SOURCE RECORDS
■ ■ ■

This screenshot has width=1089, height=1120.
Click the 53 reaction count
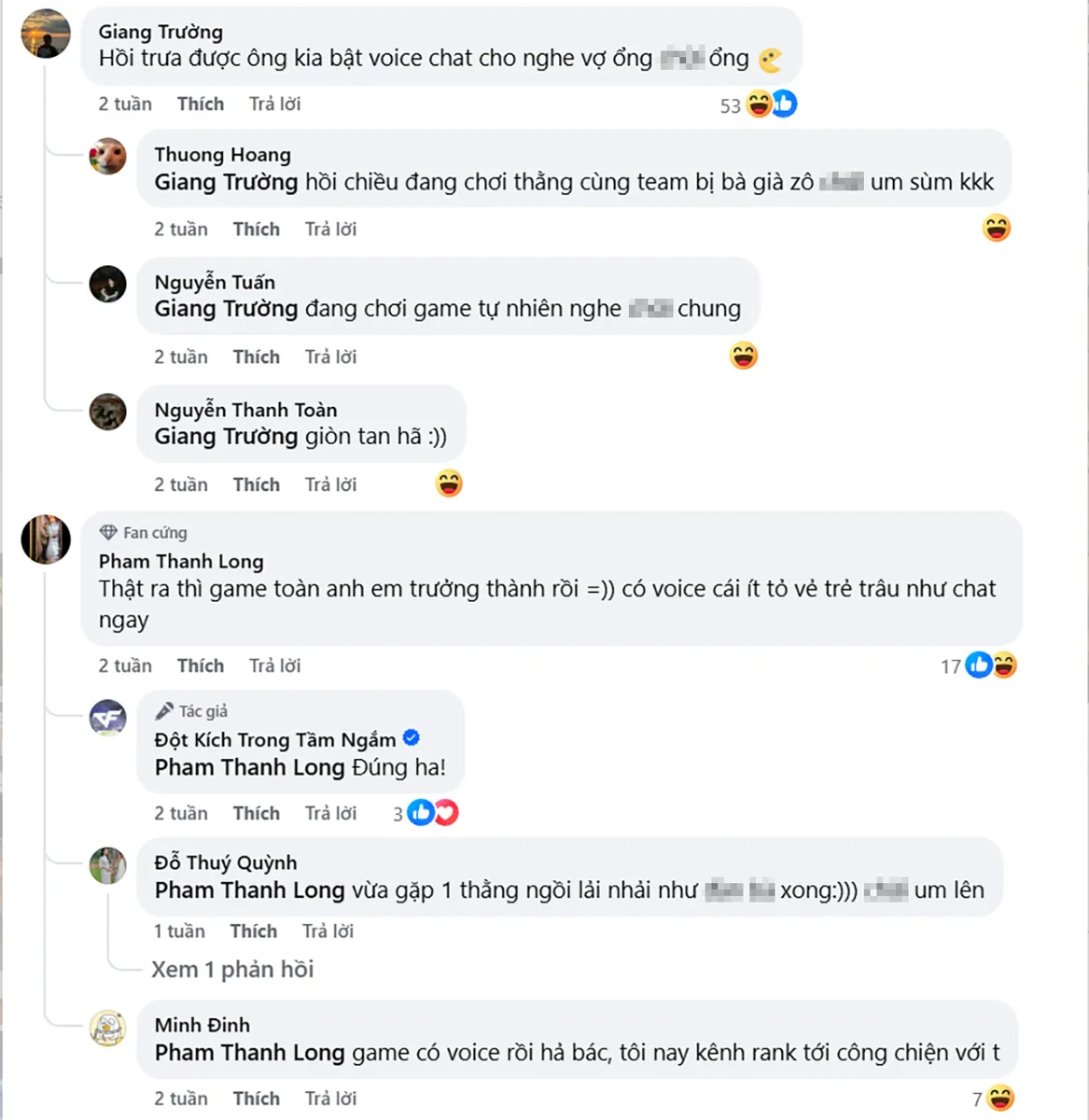729,105
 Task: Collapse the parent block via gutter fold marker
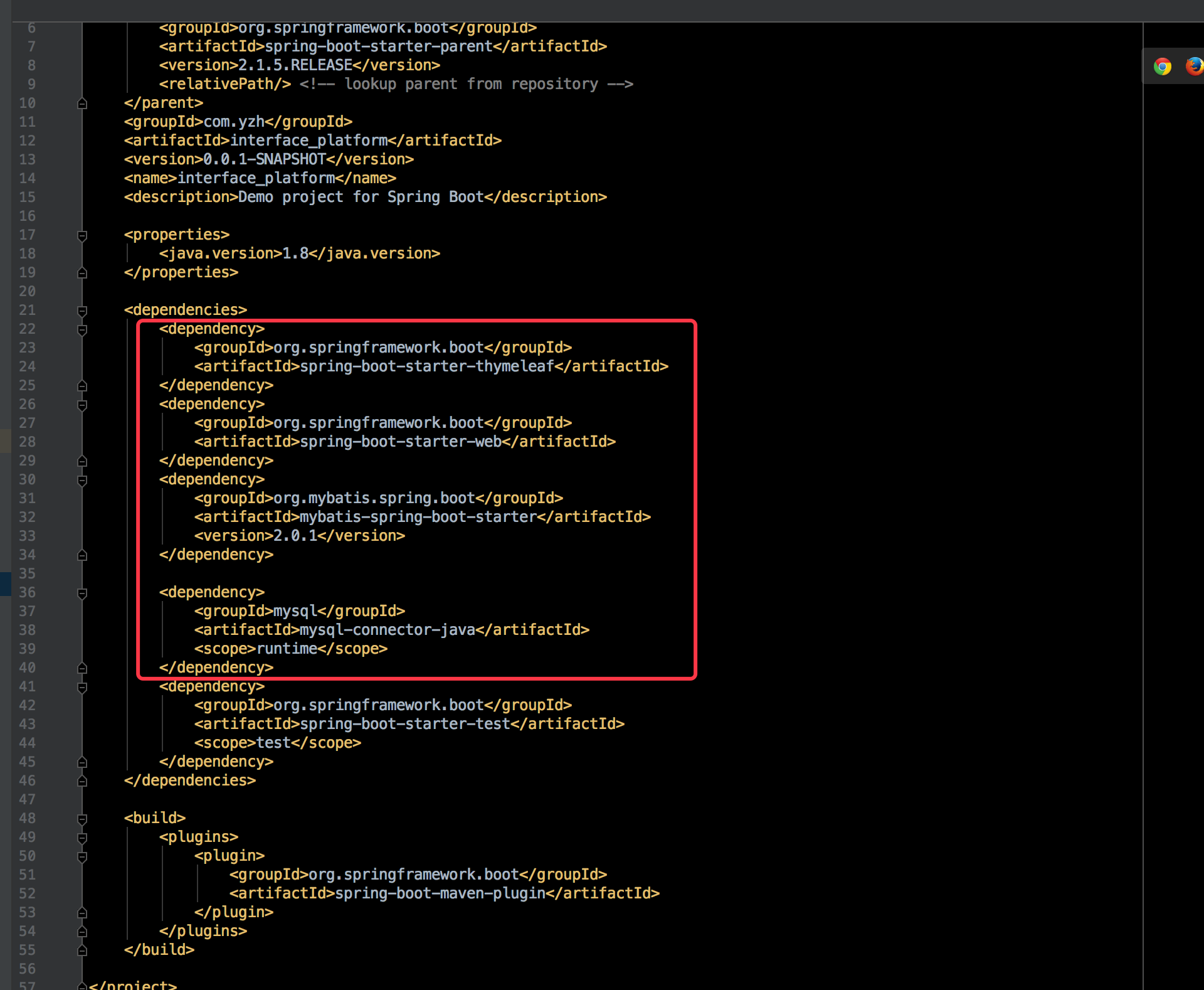(82, 103)
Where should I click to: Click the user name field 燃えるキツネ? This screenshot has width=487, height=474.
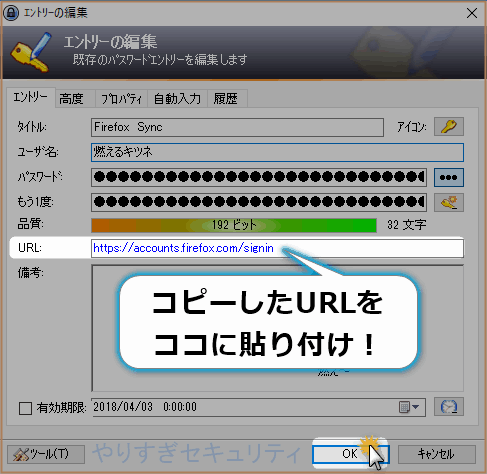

■ ■ ■

INSTRUCTIONS TO FOLLOW
Please add 93 to each coordinate in the answers throughout the material above, then write out all of its lines again, requests included, leaving out the pictures.

RESULT OF THE EXERCISE
This screenshot has width=1089, height=1120.
Click the 53 reaction count
822,198
 Task: Collapse the parent block via gutter fold marker
(175, 196)
Where should I click to: Click the user name field 燃えるキツネ? This screenshot has width=487, height=474.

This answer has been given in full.